What is your reliable source for what you describe as the “original version”? An imgbb upload? Oh dear indeed. Contrary to your claim, the reliable sources are not in conflict. The term reliable sources does not in these instances need scare quotes. The phrase you added, "The governing policy of finance in any organization is to", does not appear in any of the cited reliable sources, so your claim above that your edit follows precisely what is in the sources does not bear scrutiny. Cambial foliar❧ 10:53, 19 March 2024 (UTC) reply
My sources are the actual books. I went to great lengths to make all of those images yesterday and upload them to imgbb.com to assist in illustrating my post above. The blue is computer-generated highlighting. Do you think I'm trying to deceive you? Why would I do that? Or do you think I'm stupid enough to rely on some little image I found on the internet? You should know me better than that by now. If you would actually assume good faith in the first place, then I wouldn't have to go to such lengths to counter your ownership behavior (revert, chide by edit summary, and post more to talk page to 'school' me).

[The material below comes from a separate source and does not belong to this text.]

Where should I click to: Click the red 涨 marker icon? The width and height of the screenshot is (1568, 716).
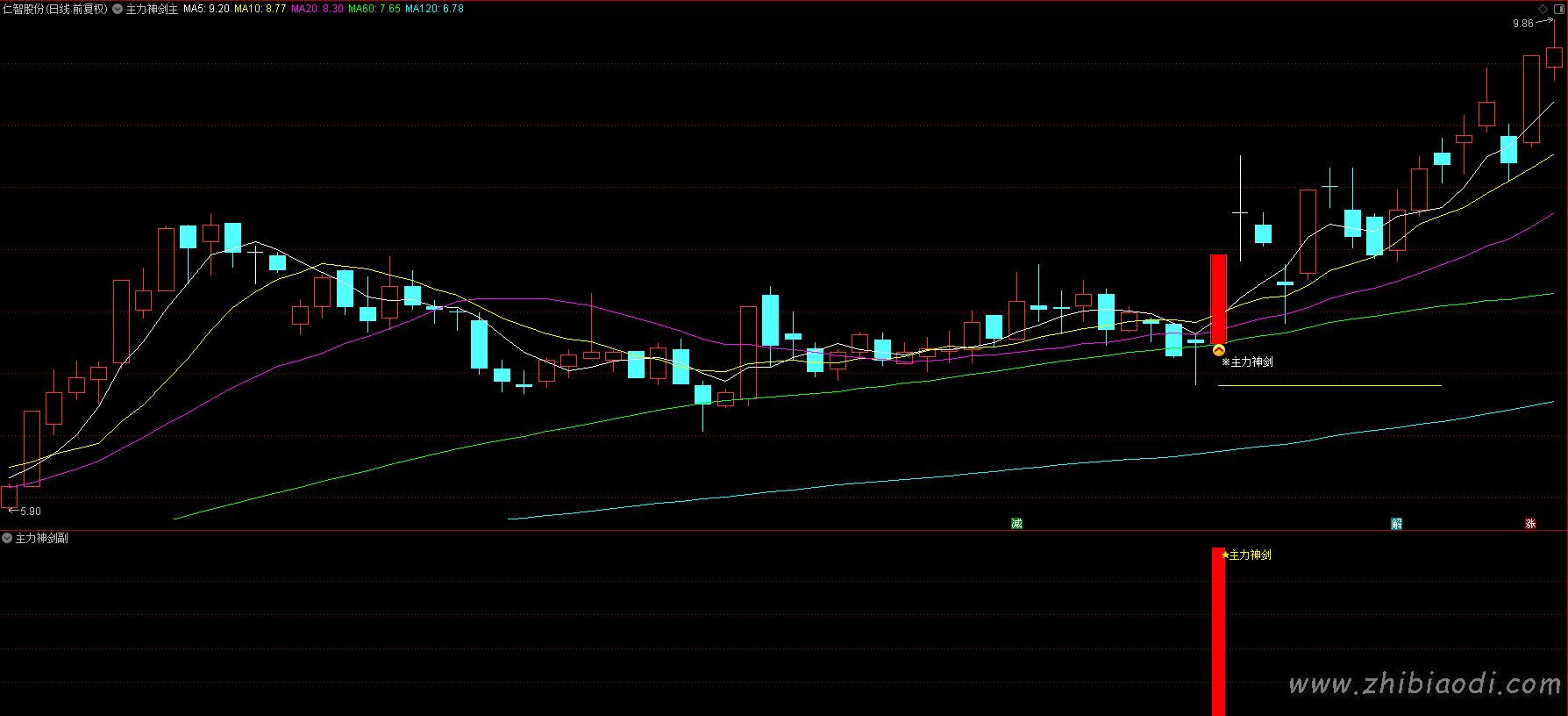[1530, 524]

Scare quotes? Lead-in sentence? My focus yesterday was about the fact you were fighting to retain phrases that didn't actually exist in the original source. I wasn't concerned about me having added a lead-in sentence that was literally in the source which I had cited using the |author= parameter. But today you want to nitpick about me not mentioning that yesterday while I was focused on trying to counter your insistence on retaining erroneous extra wording. I discover today that it was you who inserted this paragraph and incorrect quotation in the first place—not surprised, considering the push-back you are engaging in. This is such a waste of time, and the umpteenth bout you've engaged in.
Every edit you make to the Scientology topic articles is geared toward further disparaging the subject, which unbalances NPOV even more, whereas I have added content on both sides of the POV-divide. This is a contentious topic and I cannot sit by while you pick and pick and pick at NPOV: sneaking in vilifying bits here and there ( ex ex ex ex ex ex ex ex), removing neutral or positive content ( ex ex ex ex), increasing the visibility of negative content ( ex ex ex) while reducing the visibility of neutral and positive content ( ex ex ex), being aggressive with other editors or bulldozing your preferred version ( ex ex ex ex), and transforming this article over time to suit your POV (almost the entire lede is now your authorship).

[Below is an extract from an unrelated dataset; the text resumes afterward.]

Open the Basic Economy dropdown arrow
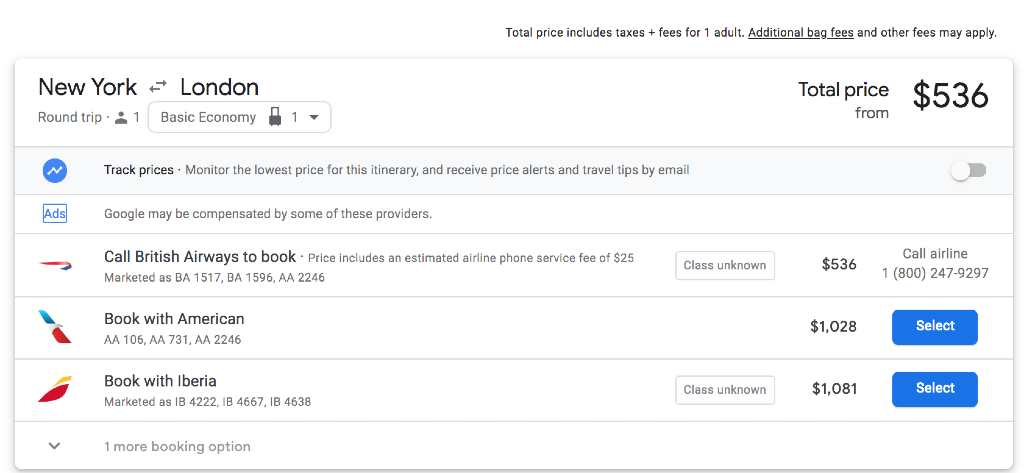 tap(313, 118)
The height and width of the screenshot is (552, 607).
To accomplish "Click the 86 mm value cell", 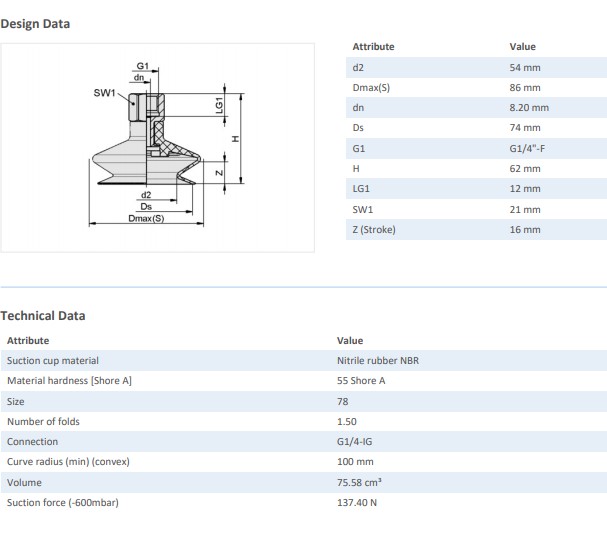I will (525, 87).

  ▶ I am Grorp ◀ 23:44, 19 March 2024 (UTC) reply
I’m not reading yet another of your ridiculous personal attacks. “Sneaking in”? Every edit is visible to anyone. Don’t be absurd. Your imagined (projected?) views of my motivations do not merit discussion.
It is only you who repeatedly takes an aggressive tone with extensive use of bold and groundless accusations on the talk page. You repeatedly fabricate charges of 'ownership' and fail to demonstrate what you claim. Note the short and to-the-point length of my prior responses compared to your umpteenth diatribe.

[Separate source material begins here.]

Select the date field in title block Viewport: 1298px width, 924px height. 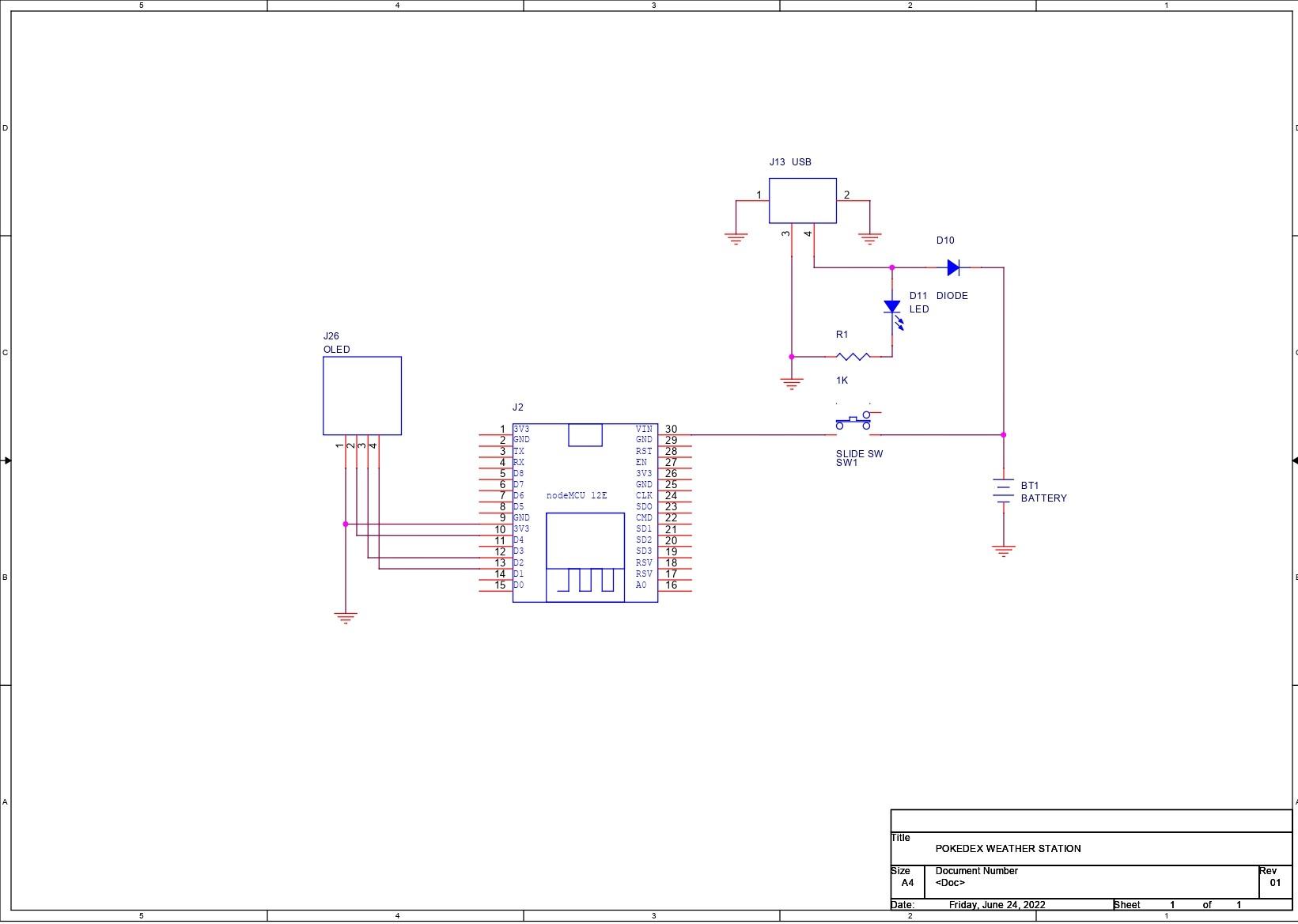(997, 905)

Back to the topic: the originals are not books, so whatever you took those from are not the original. As is cited in multiple reliable sources, the original is a letter reproduced and sent as “policy” to Scientology franchises in 1972. Similar letters - facsimilies, not retypings of many of which are or were available on enturbulation.org and WikiLeaks - are, unsurprisingly, typed and Xeroxed, not printed, and are thus set in Courier font, not Times New Roman.
The very obviously digitally created documents to which you linked (check the pure white background) are not even the first version from Hubbard’s Management Series 1974. They look identical to OCR copies of the 2001 reprint edition Management Series that have circulated online for years (an authentic reproduction of the 1991 edition of the book - irrelevant to the topic as it is - can be found at the Internet Archive).
Given you evidently have not taken from the original source - a policy letter to Scientology franchisees - but have taken from what appears to be a copy of a book marketed as a secular guide to administration and management, your claim that this is a phrase "that didn't actually exist in the original" has no basis [unnecessary bolding in your original comment]. Cambial foliar❧ 00:11, 20 March 2024 (UTC) reply

@ Grorp: What is it that you imagine are the contradicting facts for which you've tagged the article? Three reliable sources refer to this quote. No sources deny this quote. There is no evidence of a contradiction. Cambial foliar❧ 01:04, 20 March 2024 (UTC) reply

Sure there is. Senn 1990 is cited, and it contradicts your preferred version ( Behar 1991). There really are only two versions—Senn and Behar. Passas n Castillo 1992 quotes Behar directly, and Harman 2012 too, because Behar and Harman both call the document a "bulletin" when it's a "policy letter"; "bulletin" has a special meaning in Scientology—bulletins are printed red-on-white and are about auditing, whereas policy letters are printed green-on-white and are about organizational administration. The slip in language belies that Harman copied it from Behar (or from someone else who copied Behar).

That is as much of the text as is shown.